The former slightly lifted the PE file format, this time briefly said PE loading, PE file, all segments of the starting address are the page integer times, the length of the segment if not
The integer times of the page, that will be mapped when the page up to the integer times, the PE file, the connector in the production of executables, often will all the segments as much as possible to merge, so generally
Only a few segments, such as code snippets, data segments, read-only data segments, and BSS.
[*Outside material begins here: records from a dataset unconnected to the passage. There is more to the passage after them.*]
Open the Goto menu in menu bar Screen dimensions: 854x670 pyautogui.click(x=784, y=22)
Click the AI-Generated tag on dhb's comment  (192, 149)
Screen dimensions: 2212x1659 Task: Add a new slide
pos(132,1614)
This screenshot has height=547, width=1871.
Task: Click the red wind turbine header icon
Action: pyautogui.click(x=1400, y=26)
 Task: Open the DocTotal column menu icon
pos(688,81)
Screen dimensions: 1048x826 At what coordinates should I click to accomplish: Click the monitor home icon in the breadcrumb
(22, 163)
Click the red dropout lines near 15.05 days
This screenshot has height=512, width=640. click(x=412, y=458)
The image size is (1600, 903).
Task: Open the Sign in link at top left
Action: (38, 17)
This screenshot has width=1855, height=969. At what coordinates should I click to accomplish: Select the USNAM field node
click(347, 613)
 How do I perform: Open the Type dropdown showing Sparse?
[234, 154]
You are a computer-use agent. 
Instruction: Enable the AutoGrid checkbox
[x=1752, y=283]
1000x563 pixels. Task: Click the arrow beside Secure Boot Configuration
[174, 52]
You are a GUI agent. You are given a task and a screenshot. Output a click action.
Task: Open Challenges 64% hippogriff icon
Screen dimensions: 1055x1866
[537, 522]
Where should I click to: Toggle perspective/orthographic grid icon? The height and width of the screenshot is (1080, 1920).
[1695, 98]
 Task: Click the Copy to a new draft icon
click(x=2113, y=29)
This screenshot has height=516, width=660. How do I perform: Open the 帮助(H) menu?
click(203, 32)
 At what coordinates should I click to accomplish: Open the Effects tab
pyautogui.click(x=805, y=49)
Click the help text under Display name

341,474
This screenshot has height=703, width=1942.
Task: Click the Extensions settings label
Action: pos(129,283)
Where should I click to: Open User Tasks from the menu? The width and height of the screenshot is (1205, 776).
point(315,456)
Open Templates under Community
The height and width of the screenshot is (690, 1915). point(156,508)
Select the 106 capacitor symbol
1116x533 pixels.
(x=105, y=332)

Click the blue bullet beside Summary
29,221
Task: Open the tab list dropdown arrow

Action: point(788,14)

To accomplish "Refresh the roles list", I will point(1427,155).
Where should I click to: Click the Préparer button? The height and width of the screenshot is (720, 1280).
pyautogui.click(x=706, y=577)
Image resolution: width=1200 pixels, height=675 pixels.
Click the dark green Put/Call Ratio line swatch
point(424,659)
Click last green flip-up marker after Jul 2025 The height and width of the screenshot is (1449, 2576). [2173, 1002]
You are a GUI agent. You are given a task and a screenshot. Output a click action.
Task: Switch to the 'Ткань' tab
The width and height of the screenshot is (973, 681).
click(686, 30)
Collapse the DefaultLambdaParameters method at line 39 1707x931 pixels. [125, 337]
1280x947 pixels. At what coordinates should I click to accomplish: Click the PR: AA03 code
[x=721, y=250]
In the term PE, there is a relative virtual address concept, in fact when compared with the offset in the file. It is an offset address relative to the Mount base site of the PE file. If a PE file
is loaded to the virtual address 0x00400000, then the virtual offset address of 0x1000 address is 0x00401000, each PE file will be loaded with
A mount destination address, which is the so-called base address. The process for loading a PE executable file is as follows:
First page of the file is read, this page contains the DOS header, PE file header and Cong
Check whether the destination address is available in the process address space
Use the information provided in the segment table to map all segment one by one in the PE file to the corresponding location in the address space
If the mount address is not the destination address, the rebasing
DLL files required to load all PE files
Parsing all import symbols in a PE file
Based on the parameters specified in the PE header, the resume initializes the stack and the heap
Establish the main thread and start the process
In the PE file, the information associated with the load is contained in the PE expansion head and segment table, which is structured as follows, only 32 bits are analyzed
typedef struct _image_optional_header32{
WORD Magic;
BYTE majorlinkerversion,minorlinkerversion;
DWORD Sizeofcode;
DWORD Sizeofinitializeddata; ///initialized data segment length
DWORD Sizeofuninitializeddata; or/or uninitialized data segment length
DWORD Addressofentrypoint; ////pe The RVA of the first instruction of the PE file that the loader is ready to run
DWORD Baseofcode; ////Code snippet start RVA
DWORD Baseofdata; ////data segment Start RVA
DWORD ImageBase; Priority loading address for////pe files
DWORD sectionalignment; ////The granularity of mid-memory alignment, typically 4096
DWORD FileAlignment; ////The granularity of the middle alignment of a file, typically 512 bytes
WORD majoroperatingsystemversion;
WORD minoroperatingsystemversion;
WORD majorimageversion;
WORD minorimageversion;
WORD majorsubsystemversion; ////The subsystem version required to run the program
WORD minorsubsystemversion;
DWORD Win32versionvalue;
DWORD Sizeofimage; ////The size of the entire PE image in memory
DWORD sizeofheaders; ////the size of all Header + section tables, equal to the file size minus the dimensions of all sections in the file
DWORD CheckSum;
WORD subsystem; ////nt is used to identify which subsystem the PE file belongs to, GUI and Cui
DWORD Sizeofstackreserve;
DWORD Sizeofstackcommit;
DWORD Sizeofheapreserve;
DWORD Sizeofheapcommit;
DWORD Loaderflags;
Image_data_directory datadirectory[16];
}image_optional_header32,*pimage_optional_header32
typedef struct _image_data_directory{
DWORD virtualaddress;
DWORD Size;
}image_data_directory,*pimage_data_directory;
About Dynamic Links
The simple way to solve the problem of space wasting and updating is to separate the modules of the program from each other, to form independent files, and not to connect them statically.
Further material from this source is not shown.